R-将重复项提取到数据框
我需要r的帮助,类似于问题 filtering-a-a-a-dataframe-showing-showning-show-show-show-show-show-sonly-deplicates 我希望从具有超过2,000个条目的数据框架中提取重复。
前15行数据看起来像这样:
运行 | ID | 差异 |
---|---|---|
1 | 20 | 0 |
1 | 4 | 1024 |
1 | 4 | 1 |
1 | 4 | 1 4 |
4 | 4 | 65 |
1 | 1 4 | 1 |
1 | 1 4 | 1 |
1 | 11 | 475 |
1 | 11 1 | 11 1 |
1 | 11 1 1 11 | 1 |
2 | 25 | 0 |
2 | 18 0 2 18 | 0 |
2 | 18 | 1 |
2 | 18 | 1 |
2 | 18 | 1 |
我只想提取重复项,即
运行 | ID | diff |
---|---|---|
1 | 4 | 1024 |
1 | 4 | 1 |
1 | 4 | 1 4 |
1 | 4 | 65 |
1 | 4 1 4 | 1 |
4 | 1 | 1 |
1 | 11 | 475 |
1 | 11 | 1 |
11 475 1 11 1 1 1 | 11 | 1 |
2 | 18 | 0 |
2 | 18 | 1 |
2 | 18 | 1 |
2 | 18 | 1 |
使用命令
mydata_extract%>%group_by(id)%>%filter(n(n()> 1)

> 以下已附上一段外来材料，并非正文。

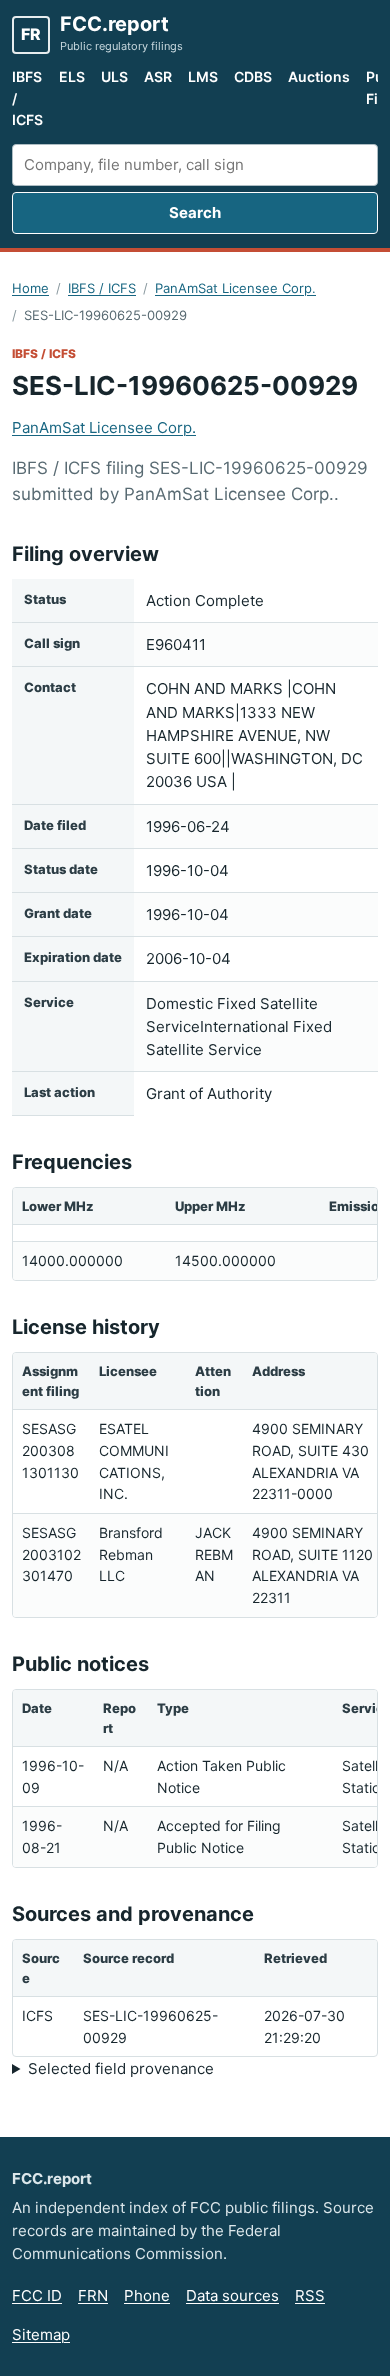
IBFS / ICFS (27, 98)
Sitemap (41, 2334)
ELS (72, 76)
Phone (147, 2295)
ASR (158, 76)
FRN (93, 2295)
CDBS (253, 76)
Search (195, 212)
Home (30, 288)
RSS (310, 2295)
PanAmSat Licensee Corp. (235, 288)
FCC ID (37, 2295)
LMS (203, 76)
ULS (114, 76)
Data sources (232, 2295)
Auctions (319, 76)
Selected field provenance (121, 2068)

不提取数据,实际上我会返回完整的数据集。我需要更改的“滤镜(n()> 1)”有什么东西吗?我是R的初学者。 抱歉,我的数据表未正确格式化,预览看起来还可以!
我还将首先通过“运行”对数据进行分组
I need help with R, similar to question filtering-a-dataframe-showing-only-duplicates I wish to extract duplicates from a dataframe with over 2,000 entries.

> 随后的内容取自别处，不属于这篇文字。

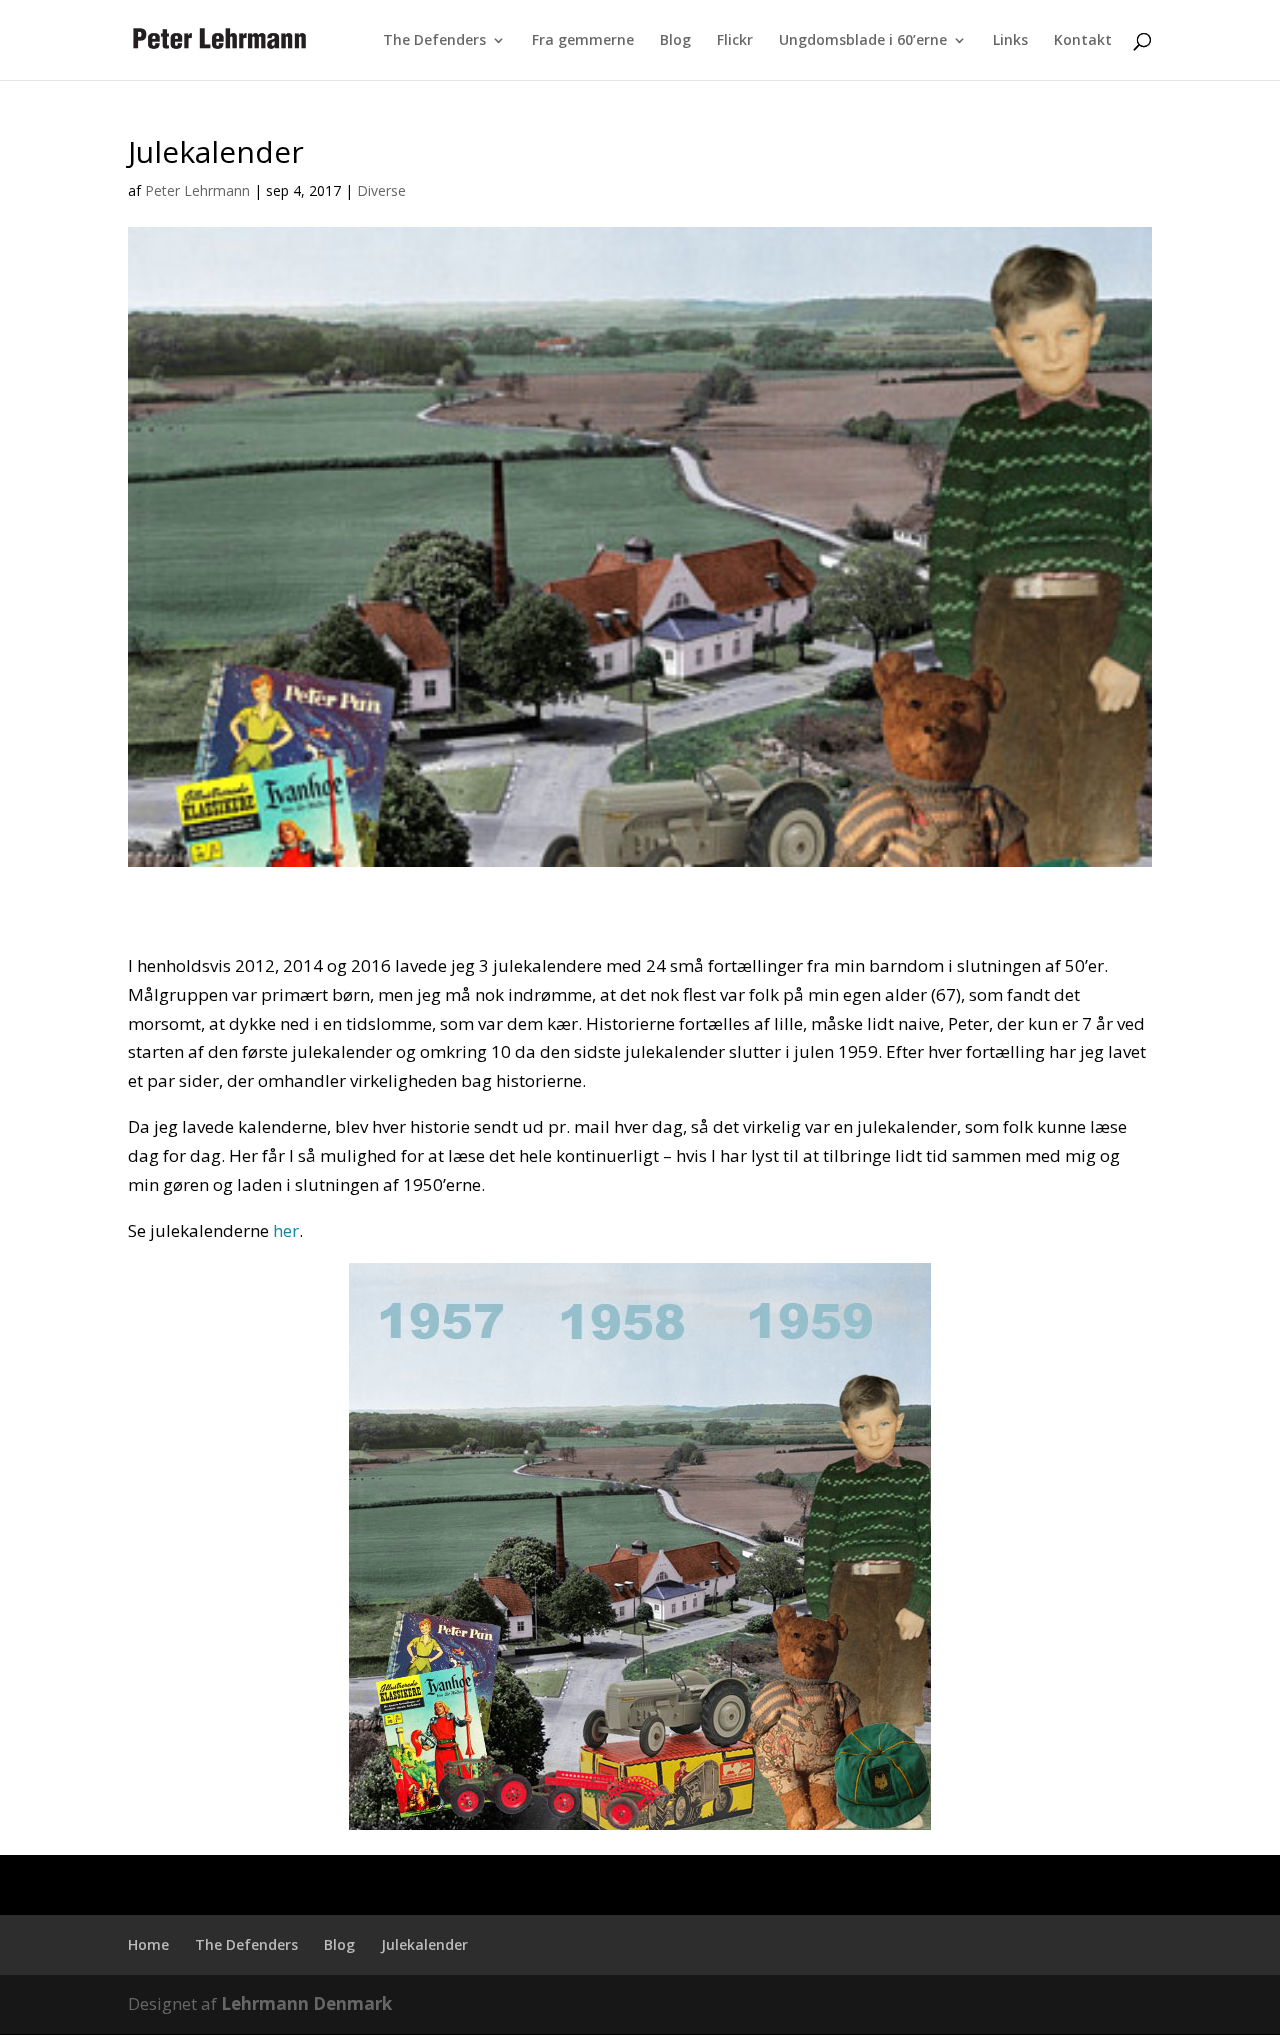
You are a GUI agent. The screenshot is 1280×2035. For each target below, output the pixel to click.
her (286, 1230)
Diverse (381, 190)
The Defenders (434, 41)
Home (148, 1944)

The first 15 rows of data looks like this:
run | id | Diff |
---|---|---|
1 | 20 | 0 |
1 | 4 | 1024 |
1 | 4 | 1 |
1 | 4 | 1 |
1 | 4 | 65 |
1 | 4 | 1 |
1 | 4 | 1 |
1 | 11 | 475 |
1 | 11 | 1 |
1 | 11 | 1 |
2 | 25 | 0 |
2 | 18 | 0 |
2 | 18 | 1 |
2 | 18 | 1 |
2 | 18 | 1 |
I wish to extract only the duplicates, i.e.
run | id | Diff |
---|---|---|
1 | 4 | 1024 |
1 | 4 | 1 |
1 | 4 | 1 |
1 | 4 | 65 |
1 | 4 | 1 |
1 | 4 | 1 |
1 | 11 | 475 |
1 | 11 | 1 |
1 | 11 | 1 |
2 | 18 | 0 |
2 | 18 | 1 |
2 | 18 | 1 |
2 | 18 | 1 |
Using the command
mydata_extract %>% group_by(id) %>% filter(n() > 1)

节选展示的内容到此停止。